::: MATERIAL PROVIDED

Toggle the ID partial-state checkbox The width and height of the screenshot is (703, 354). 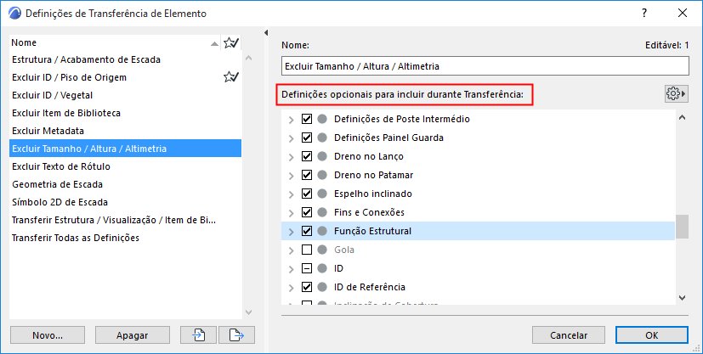pyautogui.click(x=308, y=268)
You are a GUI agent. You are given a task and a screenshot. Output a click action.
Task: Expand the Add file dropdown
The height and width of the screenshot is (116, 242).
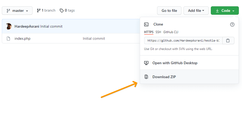coord(196,11)
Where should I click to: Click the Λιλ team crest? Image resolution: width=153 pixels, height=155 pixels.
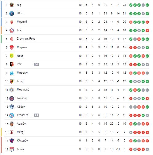pyautogui.click(x=12, y=30)
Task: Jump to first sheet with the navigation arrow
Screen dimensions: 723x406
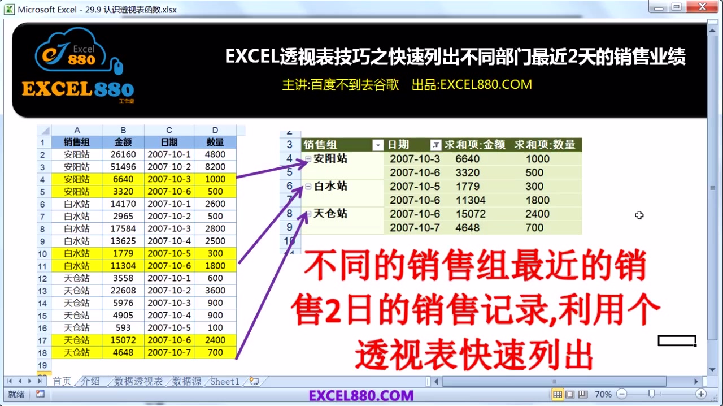Action: (10, 381)
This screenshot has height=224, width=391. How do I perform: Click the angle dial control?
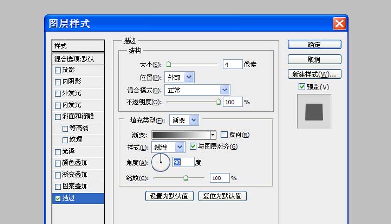(160, 162)
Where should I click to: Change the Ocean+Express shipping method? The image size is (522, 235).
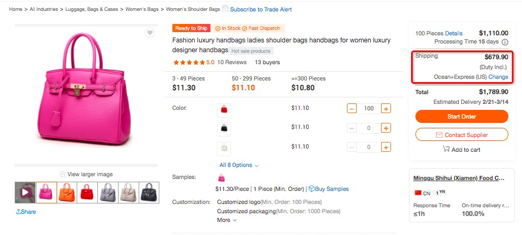point(498,77)
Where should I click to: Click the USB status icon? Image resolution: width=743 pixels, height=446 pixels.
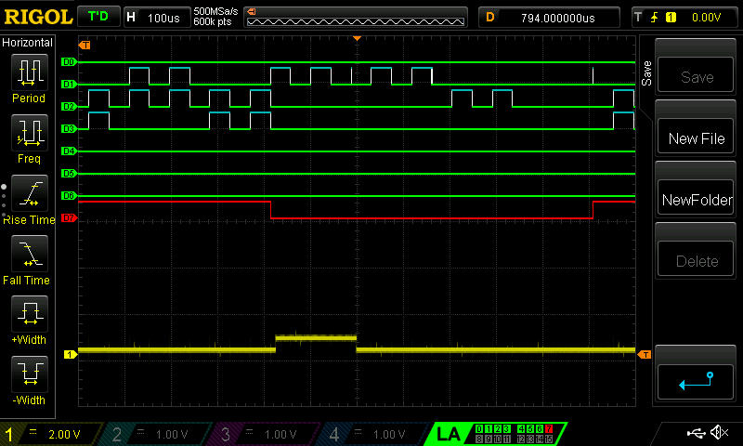696,433
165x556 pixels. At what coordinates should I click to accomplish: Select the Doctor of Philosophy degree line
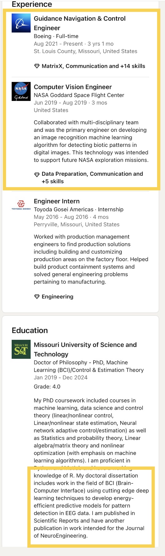(89, 366)
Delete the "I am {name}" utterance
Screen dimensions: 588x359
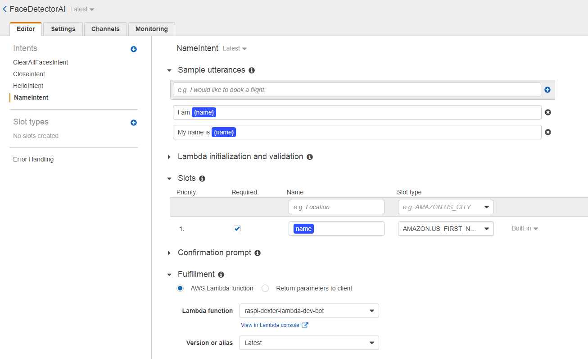(x=547, y=112)
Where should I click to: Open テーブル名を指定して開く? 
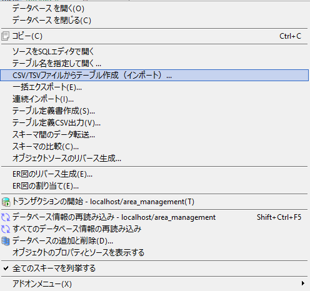click(x=155, y=63)
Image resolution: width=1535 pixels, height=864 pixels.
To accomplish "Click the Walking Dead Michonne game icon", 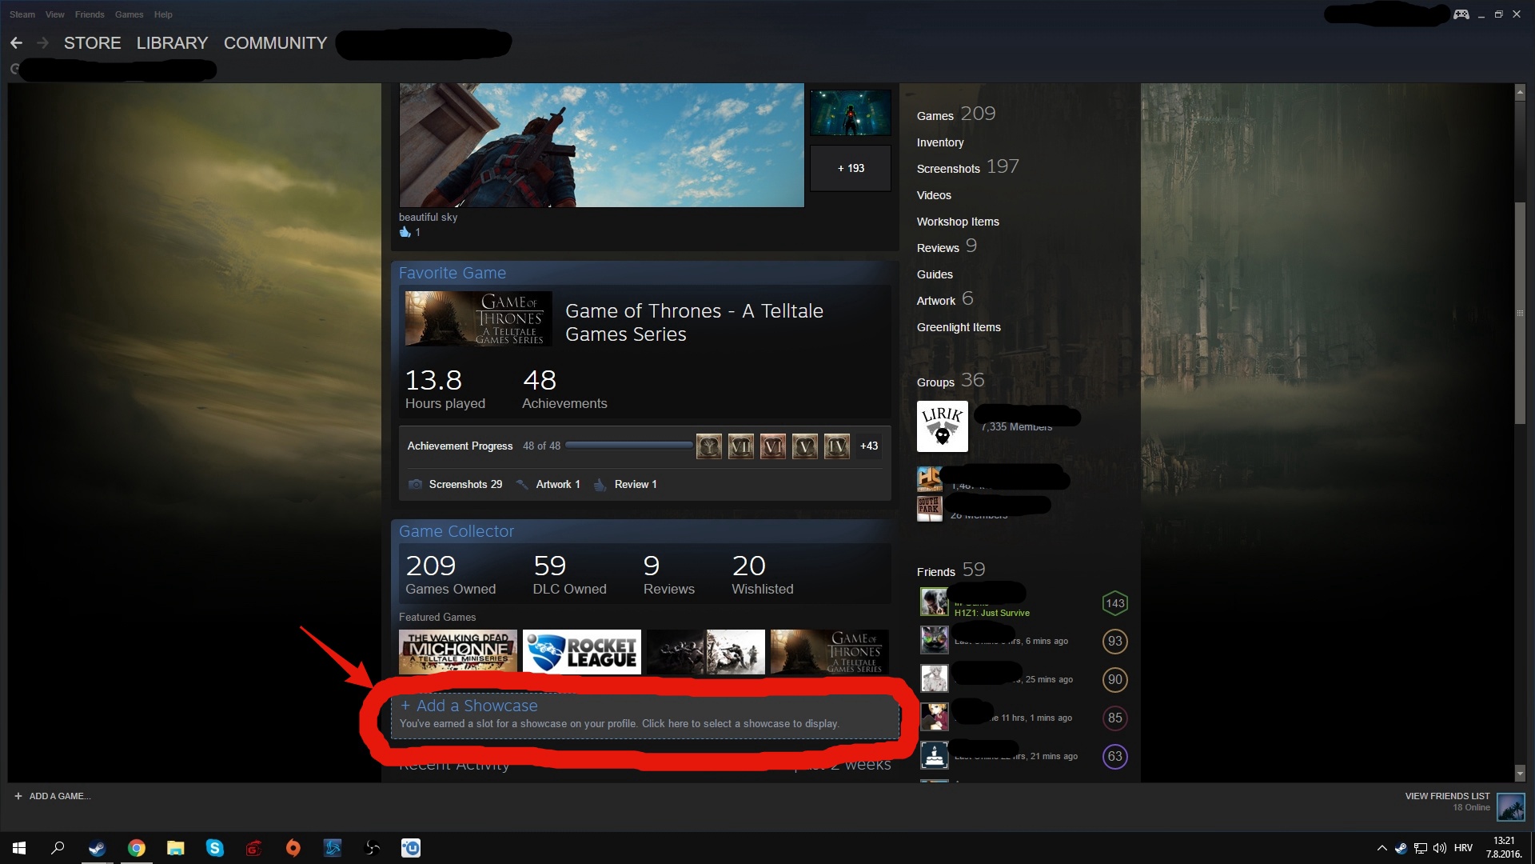I will [x=459, y=650].
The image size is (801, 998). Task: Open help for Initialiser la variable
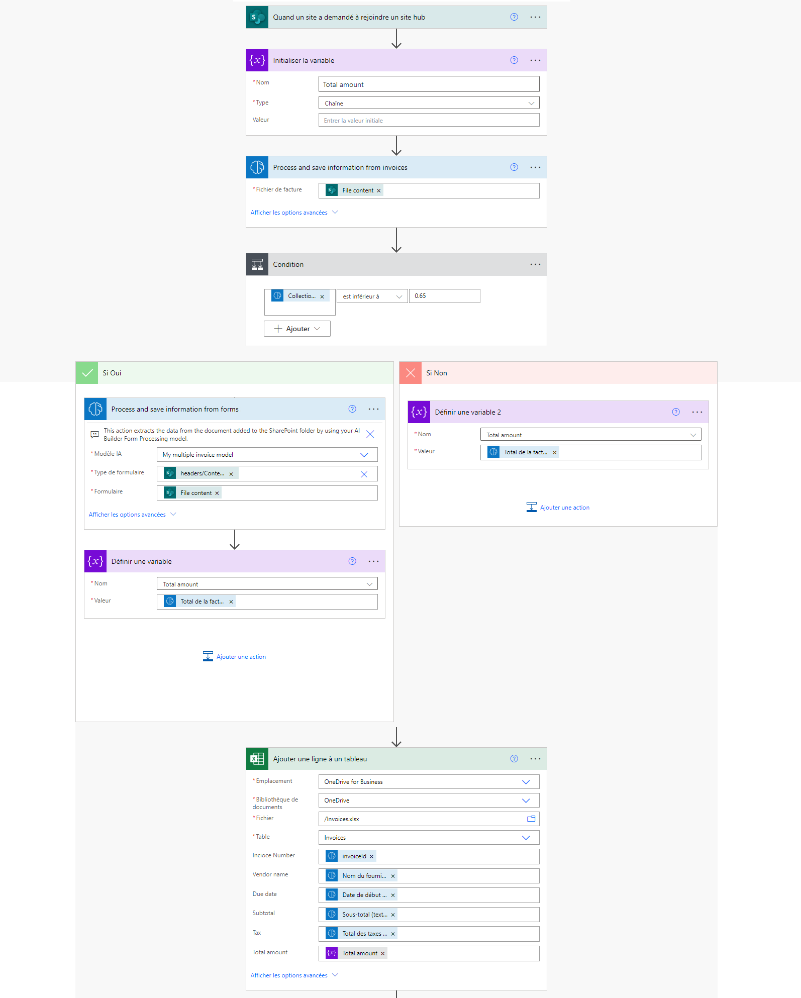point(514,60)
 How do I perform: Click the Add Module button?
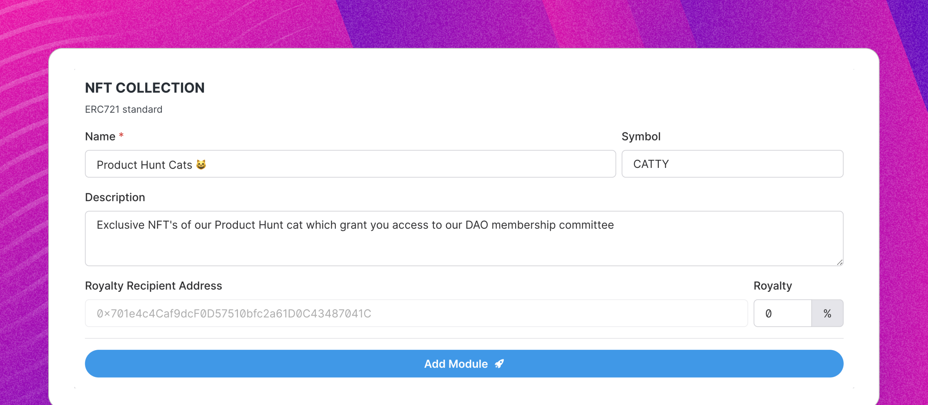464,363
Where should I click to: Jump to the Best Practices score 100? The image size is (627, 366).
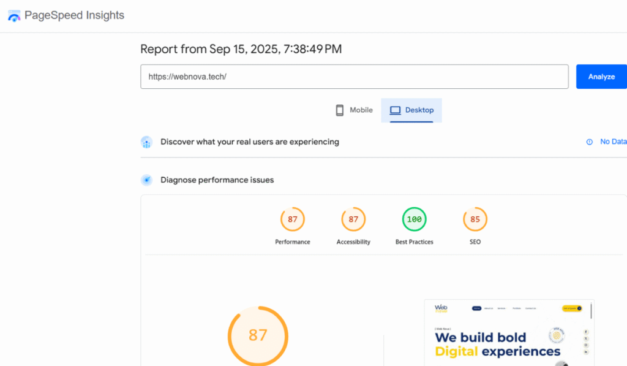click(x=414, y=219)
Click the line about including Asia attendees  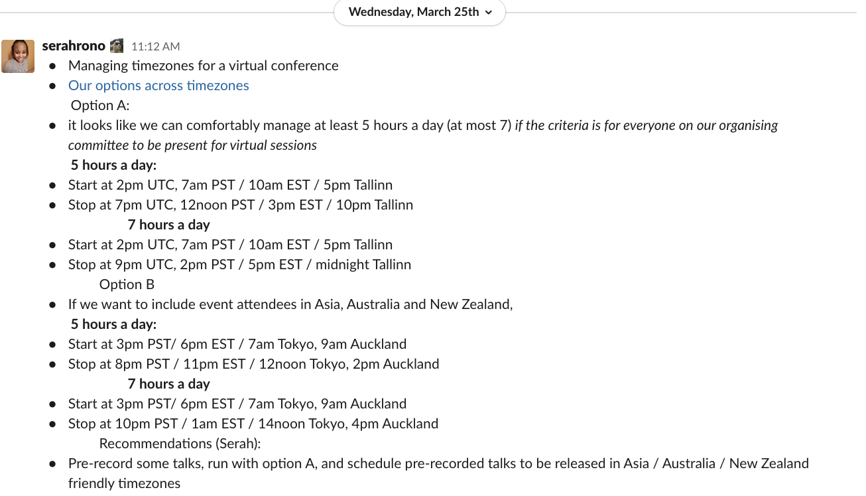click(290, 304)
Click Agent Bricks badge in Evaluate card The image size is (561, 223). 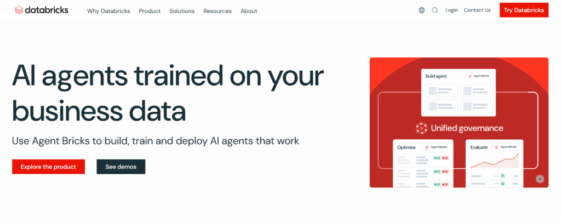click(506, 147)
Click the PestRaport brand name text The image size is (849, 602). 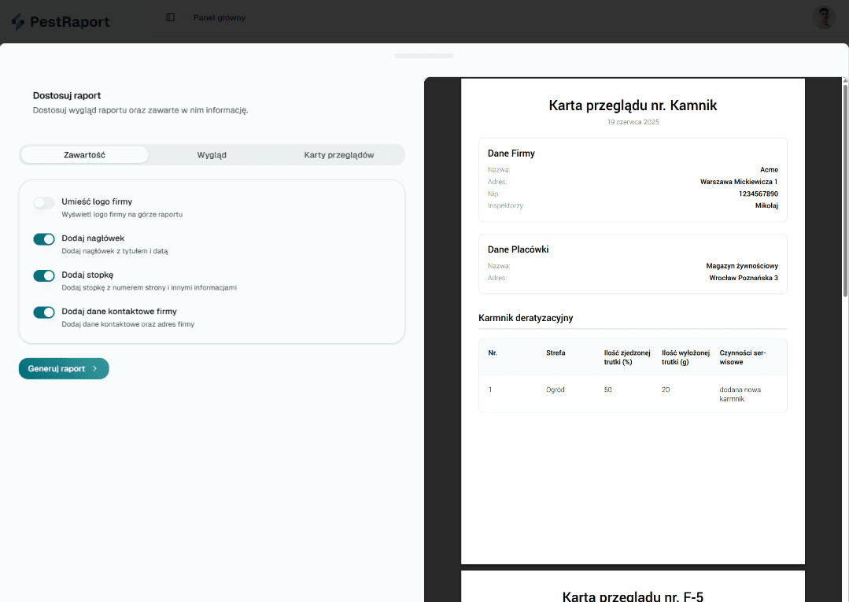(x=70, y=22)
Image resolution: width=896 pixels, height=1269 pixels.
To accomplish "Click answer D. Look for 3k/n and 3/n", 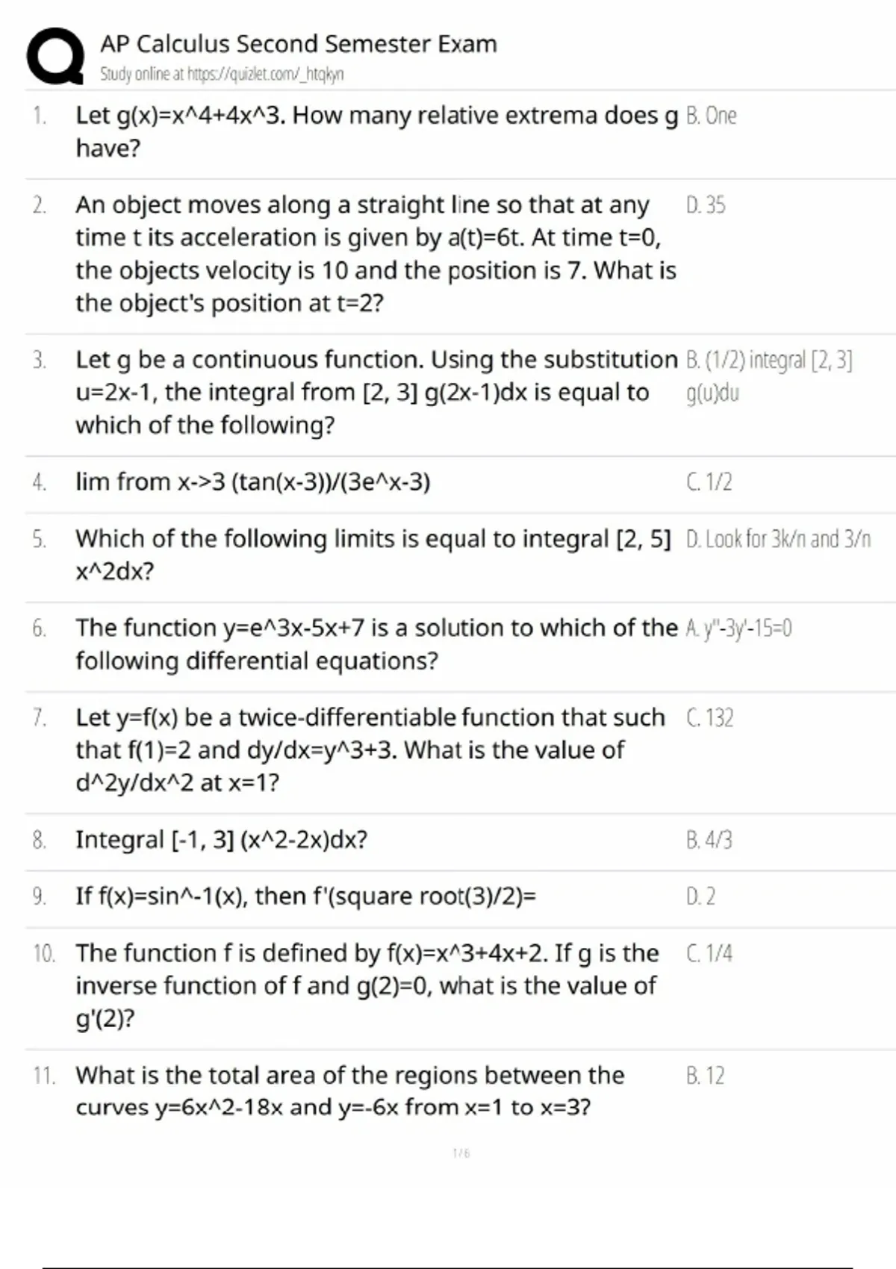I will click(778, 539).
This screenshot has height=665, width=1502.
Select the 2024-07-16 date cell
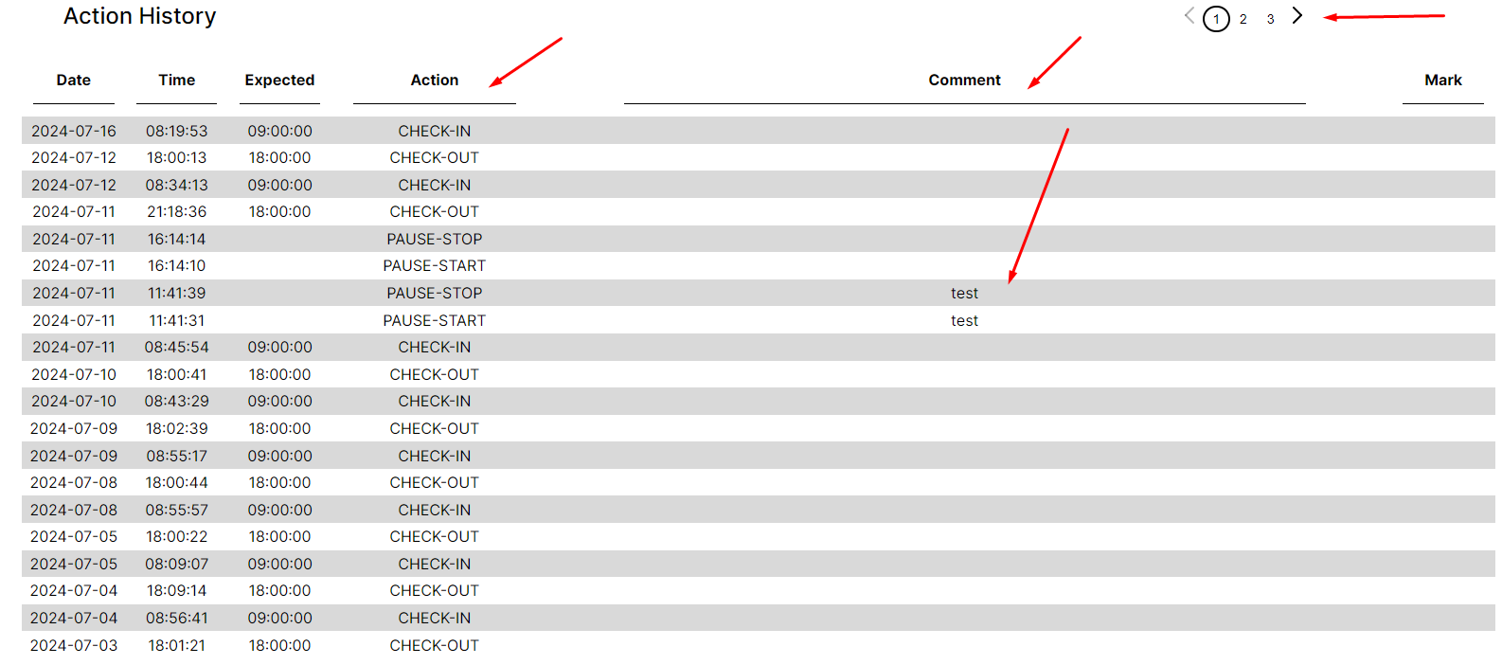[74, 131]
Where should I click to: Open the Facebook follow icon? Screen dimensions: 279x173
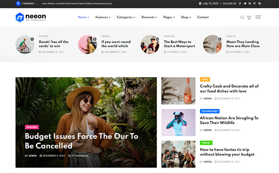tap(240, 3)
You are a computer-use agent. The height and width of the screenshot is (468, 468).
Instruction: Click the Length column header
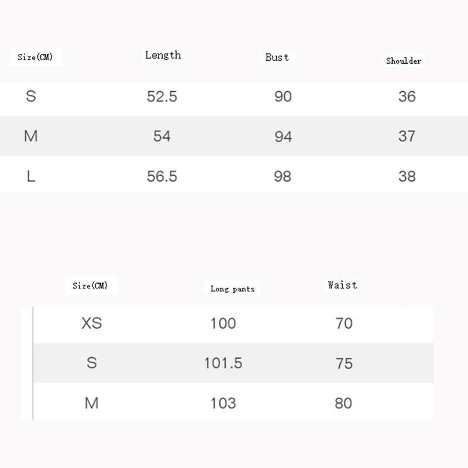(x=163, y=56)
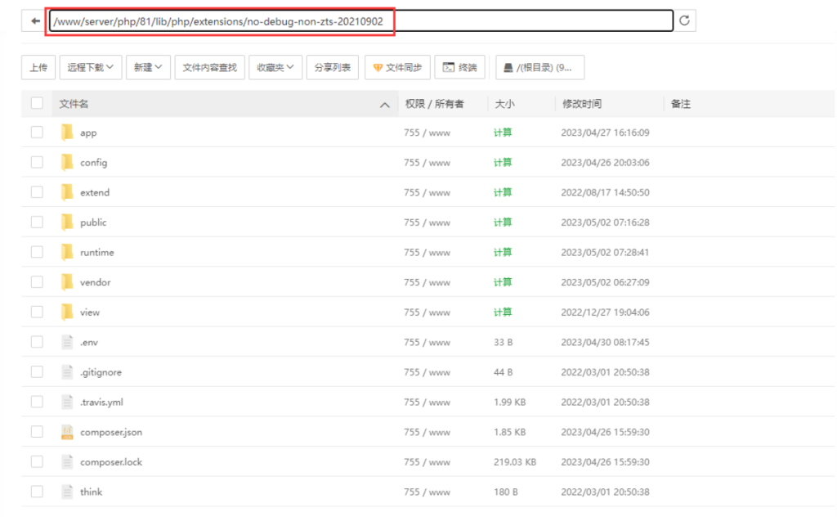Viewport: 837px width, 517px height.
Task: Click the 上传 upload button
Action: click(x=38, y=68)
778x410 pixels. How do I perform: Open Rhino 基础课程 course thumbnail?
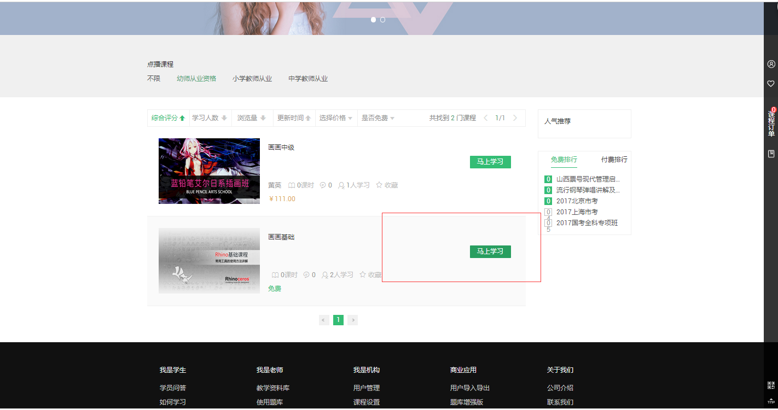point(209,261)
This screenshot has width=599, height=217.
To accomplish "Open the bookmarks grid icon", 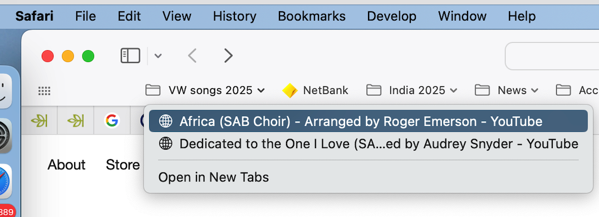I will coord(45,91).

::::::

• _PROMPT_:
Only the lines above from the one with "Select the 2024-07-16 date cell" to the one with "You are a computer-use" should be printed, both included and exactly as written; no picture belongs in the copy.

• _TASK ANSWER_:
Select the 2024-07-16 date cell
[74, 131]
Where should I click to: Open the Facebook follow icon? Screen dimensions: 279x173
tap(240, 3)
You are a computer-use agent. The height and width of the screenshot is (468, 468).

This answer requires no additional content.